Los negros isabelinos no eran esclavos, puesto que recibían un jornal. Una cantidad ridícula, admitámoslo, pero no por avaricia del pagador, sino por motivos pedagógicos: por el deseo de educar a los recipiendarios en la virtud del ahorro y hacer de ellos juiciosos administradores, dado que las larguezas solo invitan al vicio y al derroche. ¡Esfuerzo baldío! Como sembrar sobre piedras. Los nativos nunca asimilaron la virtud de guardar. Cuando iban a cobrar el jornal, un dependiente de gafitas y lápiz en la oreja les hacía las cuentas para que vieran que ya lo habían gastado en las bebidas y chucherías que retiraban de fiado en el economato de la hacienda.

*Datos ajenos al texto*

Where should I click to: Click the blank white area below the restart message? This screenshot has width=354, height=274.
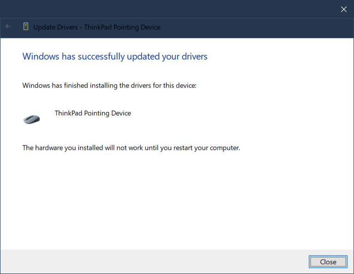pyautogui.click(x=175, y=203)
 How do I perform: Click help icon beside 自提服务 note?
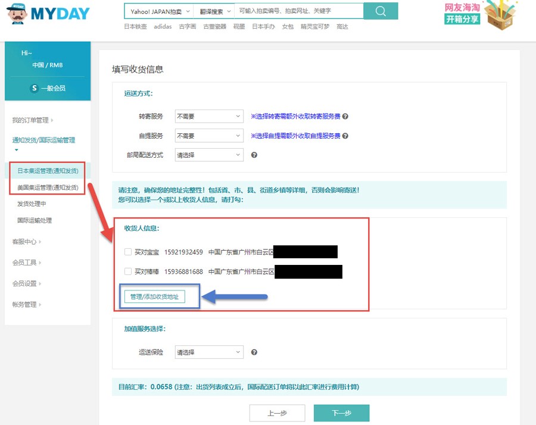(x=345, y=136)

—Y a més a més, te siguen faltando veintidós céntimos a cuenta de la semana que viene —advertía el pagador.

Este régimen paternalista de los hacendados y los misioneros fue a menudo malinterpretado por maliciosos funcionarios enviados por Madrid para gobernar la isla. Al gobernador José de Barrasa lo destituyeron fulminantemente (dos años duró) cuando elevó una protesta a la superioridad quejándose de que «el marqués de Comillas y el padre Mata (claretiano) eran en Madrid dos potencias que estaban por encima de la ley».

Falleció el segundo marqués de Comillas en 1925. Veinte años después, con el aplauso de Franco, se inició su proceso de beatificación, que lamentablemente anda hoy bastante estancado. Dado que no tuvo hijos, el marquesado de Comillas y la fortuna pasaron a su hermana Luisa Isabel López Bru, casada con el primer conde de Güell, Eusebi Güell i Bacigalupi, un empresario enriquecido con el algodón de los estados esclavistas de Norteamérica.